→ **Problem details**
Resume the write-up on the Google library scanning contracts, picking up right after its last sentence.

→ **Quoted passage**
▬▬▬▬▬▬▬▬▬▬

The "Image Coordinates" are what make it possible to locate a word in a page image, for example for the purpose of highlighting the query word on the screen. Michigan didn't get these coordinates with its files, and possibly the other four original Google library partners did not, either. We'll look at Section 4.10 and its limitations in a moment, but the "volume commitments" in 2.2 say that:
uc: University will use reasonable efforts to provide or provide Google with access to no less than three thousand (3,000) books (or such amount that is mutually agreed to by the Parties) of Selected Content per day to Digitize commencing on the sixty-first (61st) day after the Effective Date...
So it sounds like the University really, really, really wanted the coordinates and Google really, really, really wanted to make sure that the University would not drag its heels in terms of providing the books to Google. So these two inherently unrelated desires became bargaining chips.

Using the Files

In both contracts it is stated that Google owns the Digital Copy, and makes it clear that neither Google nor the library are claiming any ownership of the underlying texts that have been digitized. This seems to be in keeping with US copyright law, although there is the inherent difficulty that occurs when you display a digital version of a public domain resource on a screen. At that point, any controls desired by the owner of the digital file are hard to enforce. In the Michigan contract, Google basically states that the university will not allow wholesale downloading of the files, and will attempt to prevent any downloading for commercial purposes (as if they could tell that from a download action):
um: 4.4.1 Use of U of M Digital Copy on U of M Website. U of M shall have the right to use the U of M Digital Copy, in whole or in part at U of M's sole discretion, as part of services offered on U of M's website. U of M shall implement technological measures (e.g., through use of the robots.txt protocol) to restrict automated access to any portion of the U of M Digital Copy or the portions of the U of M website on which any portion of the U of M Digital Copy is available. U of M shall also make reasonable efforts (including but not limited to restrictions placed in Terms of Use for the U of M website) to prevent third parties from (a) downloading or otherwise obtaining any portion of the U of M Digital Copy for commercial purposes, (b) redistributing any portions of the U of M Digital Copy, or (c) automated and systematic downloading from its website image files from the U of M Digital Copy. U of M shall restrict access to the U of M Digital Copy to those persons having a need to access such materials and shall also cooperate in good faith with Google to mutually develop methods and systems for ensuring that the substantial portions of the U of M Digital Copy are not downloaded from the services offered on U of M's website or otherwise disseminated to the public at large.

▬▬▬▬▬▬▬▬▬▬

A block of data:
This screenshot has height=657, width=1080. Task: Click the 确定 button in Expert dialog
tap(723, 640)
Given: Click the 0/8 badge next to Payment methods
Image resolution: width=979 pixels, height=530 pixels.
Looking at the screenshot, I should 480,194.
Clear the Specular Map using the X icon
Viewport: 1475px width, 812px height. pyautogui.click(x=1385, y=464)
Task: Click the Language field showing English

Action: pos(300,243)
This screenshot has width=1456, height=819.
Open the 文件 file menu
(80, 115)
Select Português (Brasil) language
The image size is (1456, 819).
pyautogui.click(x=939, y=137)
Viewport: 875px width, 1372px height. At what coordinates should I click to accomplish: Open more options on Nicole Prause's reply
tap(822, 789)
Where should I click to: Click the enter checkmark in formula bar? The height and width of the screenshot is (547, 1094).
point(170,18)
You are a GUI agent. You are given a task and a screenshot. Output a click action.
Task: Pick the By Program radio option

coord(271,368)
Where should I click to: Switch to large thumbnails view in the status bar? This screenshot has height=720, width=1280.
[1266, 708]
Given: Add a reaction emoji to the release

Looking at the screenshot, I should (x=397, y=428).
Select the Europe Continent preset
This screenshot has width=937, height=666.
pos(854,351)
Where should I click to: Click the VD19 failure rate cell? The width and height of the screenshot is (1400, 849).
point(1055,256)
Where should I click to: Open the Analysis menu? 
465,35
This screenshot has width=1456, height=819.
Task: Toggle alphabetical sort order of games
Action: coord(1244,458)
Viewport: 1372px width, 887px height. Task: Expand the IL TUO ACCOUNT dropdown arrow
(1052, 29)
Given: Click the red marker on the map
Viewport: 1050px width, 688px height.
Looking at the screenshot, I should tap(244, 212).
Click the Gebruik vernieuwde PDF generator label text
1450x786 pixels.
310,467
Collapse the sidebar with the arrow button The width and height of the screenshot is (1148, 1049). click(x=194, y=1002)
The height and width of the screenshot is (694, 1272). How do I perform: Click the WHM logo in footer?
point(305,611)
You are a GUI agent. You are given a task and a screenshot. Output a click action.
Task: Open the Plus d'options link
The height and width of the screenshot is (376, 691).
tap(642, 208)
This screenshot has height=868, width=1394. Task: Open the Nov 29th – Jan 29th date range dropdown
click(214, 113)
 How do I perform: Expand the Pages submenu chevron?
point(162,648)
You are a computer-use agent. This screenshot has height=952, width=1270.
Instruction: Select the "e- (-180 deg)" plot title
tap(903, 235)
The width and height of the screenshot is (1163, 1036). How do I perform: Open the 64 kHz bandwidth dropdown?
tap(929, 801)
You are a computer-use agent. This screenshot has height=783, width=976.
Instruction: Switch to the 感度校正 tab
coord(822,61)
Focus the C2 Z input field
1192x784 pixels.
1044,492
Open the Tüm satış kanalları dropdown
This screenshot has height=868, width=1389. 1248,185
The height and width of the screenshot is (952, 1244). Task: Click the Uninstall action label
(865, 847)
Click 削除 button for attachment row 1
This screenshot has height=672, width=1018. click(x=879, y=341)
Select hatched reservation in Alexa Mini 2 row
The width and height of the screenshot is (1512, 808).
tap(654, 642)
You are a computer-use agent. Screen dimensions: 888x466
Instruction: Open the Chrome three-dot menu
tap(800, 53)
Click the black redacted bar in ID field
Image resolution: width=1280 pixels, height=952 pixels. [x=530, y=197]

▬▬▬▬▬▬▬▬▬▬

→ **Answer for this exercise**
There are a number of interesting items in the above paragraph. First, that a robots.txt file is considered a "technological measure." In fact, it is at best a gentleman's agreement; there is nothing that forces you to abide by the instructions in the robots.txt file so the less gentlemanly are not stopped from accessing the items that it calls "disallowed." It also is theoretically only a message center for web crawlers, and not a way to limit access to sections of ones web site. More robust technology must be employed for that. The next is that access is to be restricted to "those persons having a need to access such materials" which is about the vaguest access condition that I can imagine. How could any of us show that we have such a need in relation to an information resource? Well, if nothing else, that language doesn't appear in the UC contract, so maybe they've re-thought that particular requirement.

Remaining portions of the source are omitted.